*Potongan Dokumen*:
%%
Satu hal lagi yang membuat saya menolak ajakan makan di luar rumah, yakni soal filosofi selera yang tidak dipahamkan para pengelola tempat makan. Mereka yang berusaha atau berbisnis dan senang disebut bisnis kuliner yang ada di kota ini, pada dasarnya bukan pengusaha dalam pengertian sebagai enterpreneur, melainkan para penganut budaya mengekor yang tak menyadari bahwa pilihannya sebagai sebuah kekeliruan fatal bagi para pengusaha.
Para konsultan bisnis selalu berpesan agar pengusaha jadi pionir, karena hanya seorang pionir yang akan sukses. Para pengekor, sudah bisa dipastikan, hanya akan berakhir sebagai pemandu sorak yang gagal menikmati suara sorakannya karena nadanya berubah jadi suara tangis. Di sana ada penyesalan, semacam keluh-kesah atau gerutuan: “Kenapa saya harus jadi pengekor.”
Kenyataan memang seperti itu, banyak pelaku usaha di kota ini yang sesungguhnya para pengekor. Ketika orang lain sukses menjual martabak, mereka menjual martabak. Ketika si penjual martabal yang dicontoh menjual martabak sambil memutar lagu dan bernyanyi, para pengekor akan ikut-ikutan menjual martabak sambil memutarkan lagu. Ketika penjual martabak membuat martabak warna pelangi, para pengekor akan melakukan hal yang sama. Akibatnya, segala produk kuliner yang ada di kota ini selalu seragam. Jika satu orang jual bakso setan, maka akan muncul pedagang bakso setan yang lain. Begitu terus-menerus, dan konsumen tidak punya pilihan alternatif.
%%
*Data yang Diberikan*:
%%
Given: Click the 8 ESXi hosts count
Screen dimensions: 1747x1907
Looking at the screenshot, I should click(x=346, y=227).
%%
%%
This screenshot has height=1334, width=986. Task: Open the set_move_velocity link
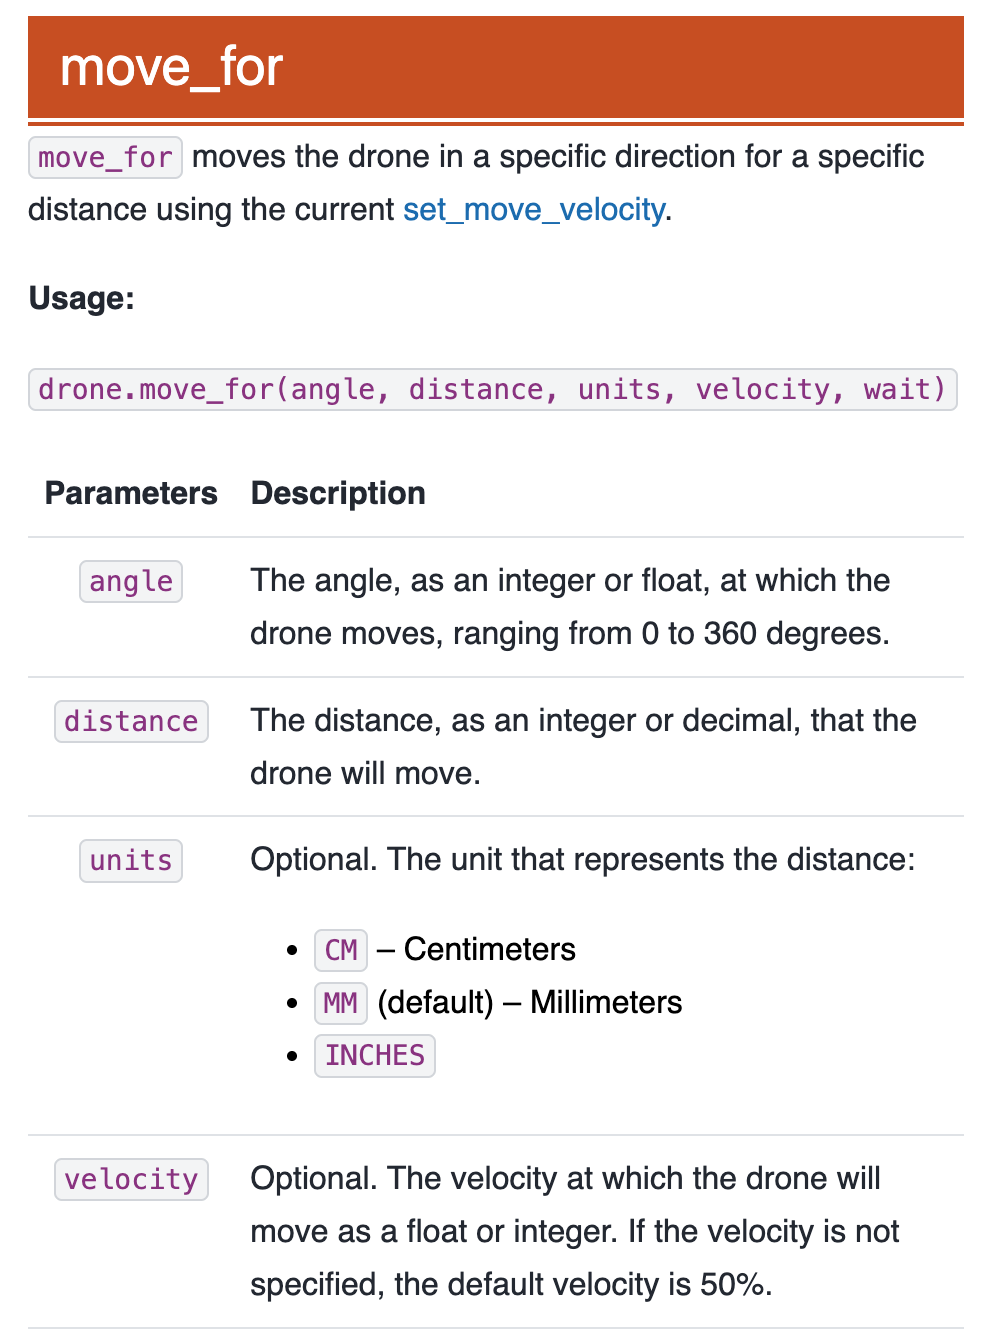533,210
%%
%%
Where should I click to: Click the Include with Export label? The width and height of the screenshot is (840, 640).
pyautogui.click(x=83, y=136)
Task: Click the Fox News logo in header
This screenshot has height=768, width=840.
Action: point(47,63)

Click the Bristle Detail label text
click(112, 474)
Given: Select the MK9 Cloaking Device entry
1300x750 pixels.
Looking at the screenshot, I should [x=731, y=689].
%%
*Petunjuk Tugas*:
1. Kutip secara persis bagian potongan dokumen tentang pengusaha kuliner pengekor, mulai dari kata-kata yang memuat "Satu hal lagi" sampai dengan "bagi para pengusaha.".
2. Tentukan apakah setiap pernyataan berikut sesuai dengan potongan dokumen tentang pengusaha kuliner pengekor. Jawab ya atau tidak, lalu sertakan kutipan persis dari teks yang menjadi dasar jawaban.
(a) Para konsultan bisnis berpesan agar pengusaha menjadi pionir.
(b) Konsumen di kota ini memiliki banyak pilihan alternatif produk kuliner.
(c) Penulis menerima ajakan makan di luar rumah.
3. Sebutkan semua usaha atau cara berjualan yang menurut potongan dokumen tentang pengusaha kuliner pengekor ikut ditiru oleh pedagang lain.

*Jawaban per Tugas*:
1.
Satu hal lagi yang membuat saya menolak ajakan makan di luar rumah, yakni soal filosofi selera yang tidak dipahamkan para pengelola tempat makan. Mereka yang berusaha atau berbisnis dan senang disebut bisnis kuliner yang ada di kota ini, pada dasarnya bukan pengusaha dalam pengertian sebagai enterpreneur, melainkan para penganut budaya mengekor yang tak menyadari bahwa pilihannya sebagai sebuah kekeliruan fatal bagi para pengusaha.

2.
(a) Ya: "Para konsultan bisnis selalu berpesan agar pengusaha jadi pionir"
(b) Tidak: "konsumen tidak punya pilihan alternatif"
(c) Tidak: "Satu hal lagi yang membuat saya menolak ajakan makan di luar rumah"

3.
- menjual martabak
- menjual martabak sambil memutarkan lagu
- membuat martabak warna pelangi
- menjual bakso setan